Health Canada and CNSC both provided presentations on their respective programming areas, research results, and international initiatives:
- Modernization of the Radiation Emitting Devices Act
- Update from the 66th United Nations Scientific Committee on the Effects of Atomic Radiation (UNSCEAR) session
- Risk assessment for radon exposure in various indoor environments
- Update on the National Radon Proficiency Program
- Reducing the lung cancer burden attributed to radon
- Update on International Atomic Energy Agency’s (IAEA’s) Emergency Preparedness Review (EPREV)
- Revisions to Guidelines for Making Changes to Dose-Related Information
- Update on revisions to Safety Code 30, Radiation Protection in Dentistry
- Update on radiofrequency electromagnetic fields (RF-EMF)
- Canadian Guidelines for the Management of Naturally Occurring Radioactive Materials (NORM)
- Global radiation surveillance and incident monitoring
- Nuclear Energy Agency (NEA) Expert Group on the Dose Limit for the Lens of the Eye
- Survey of handheld laser device injuries
The annual meeting is also an opportunity for members to hear from guest presenters on topics of interest.
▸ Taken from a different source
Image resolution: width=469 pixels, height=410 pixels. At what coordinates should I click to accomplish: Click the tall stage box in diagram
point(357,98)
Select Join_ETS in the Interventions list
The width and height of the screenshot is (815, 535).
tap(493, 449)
Miroslav Pinak, head of IAEA’s Radiation Safety and Monitoring Section, gave a presentation on basic safety standards. This was followed by a learning session on evaluating X-ray facility installation plans and radiation detection equipment for evaluating shielding provided by Curtis Caldwell, Radiation Safety Institute of Canada.
The meeting concluded with the annual business meeting, where members heard reports from the various working groups. Of note, the committee’s three-year business plan is due for renewal in 2020, and an updated version is in development. A new provincial/territorial vice-co-chair, Brent Preston, from the Saskatchewan Ministry of Labour Relations and Workplace Safety, was acclaimed. There was also discussion about possible position statements to reflect the committee’s collective opinion, as well as ways to increase the committee’s profile.
In summary, the 2019 FPTRPC meeting provided an excellent forum for regulatory counterparts to learn from each other, share information, and engage in discussion. FPTRPC looks forward to continued collaboration.